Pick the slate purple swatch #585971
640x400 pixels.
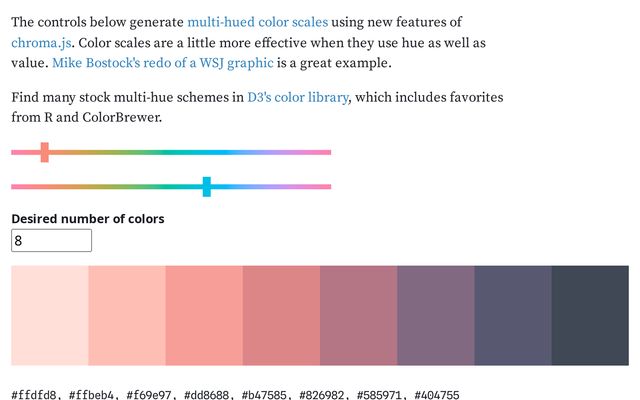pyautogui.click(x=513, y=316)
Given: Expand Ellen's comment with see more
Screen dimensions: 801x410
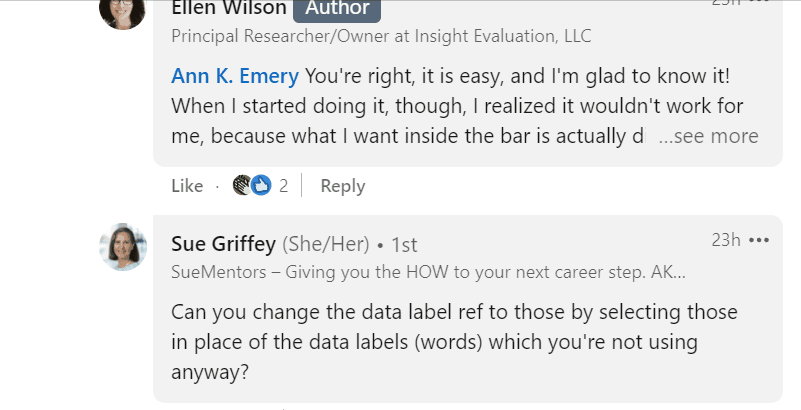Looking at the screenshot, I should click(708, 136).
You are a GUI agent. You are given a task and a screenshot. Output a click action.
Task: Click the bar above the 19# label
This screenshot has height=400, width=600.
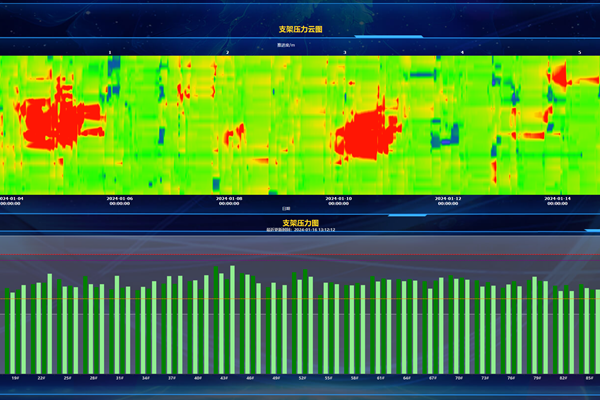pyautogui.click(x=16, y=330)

━━━━━━━━━━━━━━━━

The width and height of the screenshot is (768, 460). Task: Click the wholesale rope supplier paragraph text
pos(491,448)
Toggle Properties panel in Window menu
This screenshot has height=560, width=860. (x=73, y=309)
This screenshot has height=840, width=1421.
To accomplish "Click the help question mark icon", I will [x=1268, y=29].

━━━━━━━━━━━━━━━━

Within the listing above, the lines from the one with "Pick the slate purple swatch #585971" through the one with "Task: Click the bar above the 19# label" are to be given again word for word. Do not include pictures.

Pick the slate purple swatch #585971
640x400 pixels.
pyautogui.click(x=513, y=316)
Given: Expand Ellen's comment with see more
Screen dimensions: 801x410
Looking at the screenshot, I should click(708, 136).
You are a GUI agent. You are given a task and a screenshot. Output a click action.
Task: Click the bar above the 19# label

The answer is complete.